**Exercise aim:** Could you show all lines in the entries below that contain the string "dropdown"?
++++
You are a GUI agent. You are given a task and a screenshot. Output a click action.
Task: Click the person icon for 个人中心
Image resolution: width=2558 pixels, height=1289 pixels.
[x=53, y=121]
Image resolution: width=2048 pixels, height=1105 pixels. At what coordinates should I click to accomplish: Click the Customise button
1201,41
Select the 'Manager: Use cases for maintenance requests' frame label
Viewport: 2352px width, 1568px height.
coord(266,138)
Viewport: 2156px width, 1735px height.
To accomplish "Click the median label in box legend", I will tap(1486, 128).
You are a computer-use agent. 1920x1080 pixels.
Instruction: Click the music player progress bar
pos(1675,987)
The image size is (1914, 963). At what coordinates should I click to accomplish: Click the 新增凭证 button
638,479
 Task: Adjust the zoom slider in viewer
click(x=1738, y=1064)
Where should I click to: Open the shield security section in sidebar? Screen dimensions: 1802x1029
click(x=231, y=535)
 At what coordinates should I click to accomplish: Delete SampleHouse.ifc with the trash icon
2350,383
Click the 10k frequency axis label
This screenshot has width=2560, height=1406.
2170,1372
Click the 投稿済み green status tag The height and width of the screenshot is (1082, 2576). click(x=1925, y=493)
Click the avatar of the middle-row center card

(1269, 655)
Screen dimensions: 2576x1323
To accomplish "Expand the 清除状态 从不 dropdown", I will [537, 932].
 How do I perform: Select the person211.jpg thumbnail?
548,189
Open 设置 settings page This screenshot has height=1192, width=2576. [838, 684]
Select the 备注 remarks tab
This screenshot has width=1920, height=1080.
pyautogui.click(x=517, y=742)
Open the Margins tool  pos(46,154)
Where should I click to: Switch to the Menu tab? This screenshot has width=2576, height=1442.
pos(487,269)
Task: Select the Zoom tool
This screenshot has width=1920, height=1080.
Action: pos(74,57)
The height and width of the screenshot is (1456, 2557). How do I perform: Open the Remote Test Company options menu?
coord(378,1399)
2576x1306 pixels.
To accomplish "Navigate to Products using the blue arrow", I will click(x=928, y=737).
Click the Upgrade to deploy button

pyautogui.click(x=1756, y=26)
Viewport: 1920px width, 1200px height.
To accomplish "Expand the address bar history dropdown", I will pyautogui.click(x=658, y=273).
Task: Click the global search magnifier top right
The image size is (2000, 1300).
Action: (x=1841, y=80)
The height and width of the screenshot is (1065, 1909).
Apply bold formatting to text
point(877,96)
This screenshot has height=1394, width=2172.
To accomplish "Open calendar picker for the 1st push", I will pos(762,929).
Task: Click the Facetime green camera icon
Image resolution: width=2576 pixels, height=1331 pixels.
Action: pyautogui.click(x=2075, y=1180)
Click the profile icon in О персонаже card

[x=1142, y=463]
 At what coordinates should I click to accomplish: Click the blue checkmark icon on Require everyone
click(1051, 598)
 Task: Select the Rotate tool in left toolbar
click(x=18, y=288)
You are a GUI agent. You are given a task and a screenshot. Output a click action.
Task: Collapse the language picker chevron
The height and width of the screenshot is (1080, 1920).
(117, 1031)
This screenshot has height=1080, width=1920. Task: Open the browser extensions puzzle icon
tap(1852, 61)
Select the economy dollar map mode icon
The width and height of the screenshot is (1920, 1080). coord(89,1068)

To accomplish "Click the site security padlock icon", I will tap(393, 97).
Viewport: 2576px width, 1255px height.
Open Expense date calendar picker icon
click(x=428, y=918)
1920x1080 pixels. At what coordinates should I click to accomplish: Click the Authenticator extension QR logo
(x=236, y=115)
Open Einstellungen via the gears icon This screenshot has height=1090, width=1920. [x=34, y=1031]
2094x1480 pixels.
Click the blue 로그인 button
++++
**Output:**
To accomplish "Expand the 清除状态 从不 dropdown", I will [537, 932].
To accomplish "Expand the address bar history dropdown", I will pyautogui.click(x=658, y=273).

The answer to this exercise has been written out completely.